At the same time, most years with economies similar to this one -- 1960, 1976, 1992, 2000, 2004 -- see party power transfer, albeit in a reasonably close election. The one outlier here is 2004, where an incumbent president won by a healthy share in a mediocre economy. But Bush lost voters who cast their ballots based on the economy by over 60 points that year.
What saved him was that 47 percent of voters either voted on moral issues (such as gay marriage) or terrorism or taxes. Those were the only issues that Bush beat Kerry on in the exit polls, but it was enough.
Again, Obama probably gets graded on a curve here given the mess he inherited.

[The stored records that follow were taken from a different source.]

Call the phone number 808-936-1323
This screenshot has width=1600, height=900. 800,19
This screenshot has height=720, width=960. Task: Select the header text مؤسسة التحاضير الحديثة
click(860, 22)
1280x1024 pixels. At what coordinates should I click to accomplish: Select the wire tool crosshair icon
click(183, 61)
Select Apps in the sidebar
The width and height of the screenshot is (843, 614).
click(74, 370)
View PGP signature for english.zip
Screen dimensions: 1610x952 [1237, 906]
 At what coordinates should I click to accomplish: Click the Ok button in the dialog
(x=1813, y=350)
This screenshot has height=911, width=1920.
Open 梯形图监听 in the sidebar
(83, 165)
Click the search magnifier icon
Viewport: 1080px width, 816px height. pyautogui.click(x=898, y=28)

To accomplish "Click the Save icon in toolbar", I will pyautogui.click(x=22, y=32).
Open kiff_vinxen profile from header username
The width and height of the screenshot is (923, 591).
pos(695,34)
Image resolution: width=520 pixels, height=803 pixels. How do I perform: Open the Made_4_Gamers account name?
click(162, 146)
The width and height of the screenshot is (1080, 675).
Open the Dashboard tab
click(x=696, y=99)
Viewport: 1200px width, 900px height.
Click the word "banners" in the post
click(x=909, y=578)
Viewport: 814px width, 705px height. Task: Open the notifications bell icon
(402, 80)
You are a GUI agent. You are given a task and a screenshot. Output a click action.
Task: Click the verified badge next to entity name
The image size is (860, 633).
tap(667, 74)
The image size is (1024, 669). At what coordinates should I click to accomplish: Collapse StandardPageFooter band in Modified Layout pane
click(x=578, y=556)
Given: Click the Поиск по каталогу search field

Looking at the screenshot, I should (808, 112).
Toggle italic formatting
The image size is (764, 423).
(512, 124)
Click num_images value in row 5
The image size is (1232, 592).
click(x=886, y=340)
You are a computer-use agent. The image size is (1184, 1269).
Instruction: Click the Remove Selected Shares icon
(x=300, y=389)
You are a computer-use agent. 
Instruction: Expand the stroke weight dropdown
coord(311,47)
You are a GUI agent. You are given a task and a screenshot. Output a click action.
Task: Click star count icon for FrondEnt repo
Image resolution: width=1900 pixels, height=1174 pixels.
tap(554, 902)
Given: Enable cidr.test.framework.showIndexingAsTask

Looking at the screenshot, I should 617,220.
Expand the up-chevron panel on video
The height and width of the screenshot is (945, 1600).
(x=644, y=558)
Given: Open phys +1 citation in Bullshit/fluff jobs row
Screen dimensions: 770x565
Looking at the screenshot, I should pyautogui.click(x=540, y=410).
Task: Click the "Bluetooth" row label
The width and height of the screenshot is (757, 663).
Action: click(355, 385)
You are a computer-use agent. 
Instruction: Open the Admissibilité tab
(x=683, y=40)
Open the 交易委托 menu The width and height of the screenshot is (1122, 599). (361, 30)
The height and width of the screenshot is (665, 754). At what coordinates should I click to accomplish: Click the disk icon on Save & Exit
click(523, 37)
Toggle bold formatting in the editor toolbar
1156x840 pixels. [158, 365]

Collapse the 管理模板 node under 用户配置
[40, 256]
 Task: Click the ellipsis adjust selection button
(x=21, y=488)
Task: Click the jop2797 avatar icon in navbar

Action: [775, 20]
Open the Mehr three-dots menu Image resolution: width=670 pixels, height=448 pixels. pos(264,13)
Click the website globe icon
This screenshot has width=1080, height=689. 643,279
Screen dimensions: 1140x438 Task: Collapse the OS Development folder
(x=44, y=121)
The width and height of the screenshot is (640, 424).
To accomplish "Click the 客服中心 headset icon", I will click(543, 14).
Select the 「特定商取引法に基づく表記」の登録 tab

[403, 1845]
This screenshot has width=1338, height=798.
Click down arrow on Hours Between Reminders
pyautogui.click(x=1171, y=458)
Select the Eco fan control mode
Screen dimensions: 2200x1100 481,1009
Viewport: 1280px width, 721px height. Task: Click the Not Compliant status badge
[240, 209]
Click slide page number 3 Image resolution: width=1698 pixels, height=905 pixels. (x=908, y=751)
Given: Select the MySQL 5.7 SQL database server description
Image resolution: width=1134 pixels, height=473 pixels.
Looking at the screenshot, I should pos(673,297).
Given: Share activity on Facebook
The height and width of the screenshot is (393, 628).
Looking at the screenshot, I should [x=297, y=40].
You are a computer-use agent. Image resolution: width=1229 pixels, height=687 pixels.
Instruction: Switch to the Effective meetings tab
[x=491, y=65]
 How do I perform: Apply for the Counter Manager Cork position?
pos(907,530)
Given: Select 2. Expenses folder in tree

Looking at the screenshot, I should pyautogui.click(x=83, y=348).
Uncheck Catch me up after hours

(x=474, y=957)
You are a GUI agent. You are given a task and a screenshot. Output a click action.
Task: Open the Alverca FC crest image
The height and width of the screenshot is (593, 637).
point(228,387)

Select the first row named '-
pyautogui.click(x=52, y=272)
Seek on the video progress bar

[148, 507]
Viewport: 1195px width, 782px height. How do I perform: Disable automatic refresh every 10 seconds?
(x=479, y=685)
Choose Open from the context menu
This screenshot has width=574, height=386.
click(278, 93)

Whether that is the equivalent of the War on Terror in 2004 remains to be seen.
2) Most of what we’re seeing in the polls is consistent with a close race. Rather than cherry-picking favorite polls (“Obama is up 8 in Pew -- landslide!” “Obama is down 2 in Rasmussen -- he’s doomed!”), let’s just look at simple poll averages. Obama is up 2.9 points in the RCP Average. His bounce peaked at 49 percent, which is just barely below the threshold ...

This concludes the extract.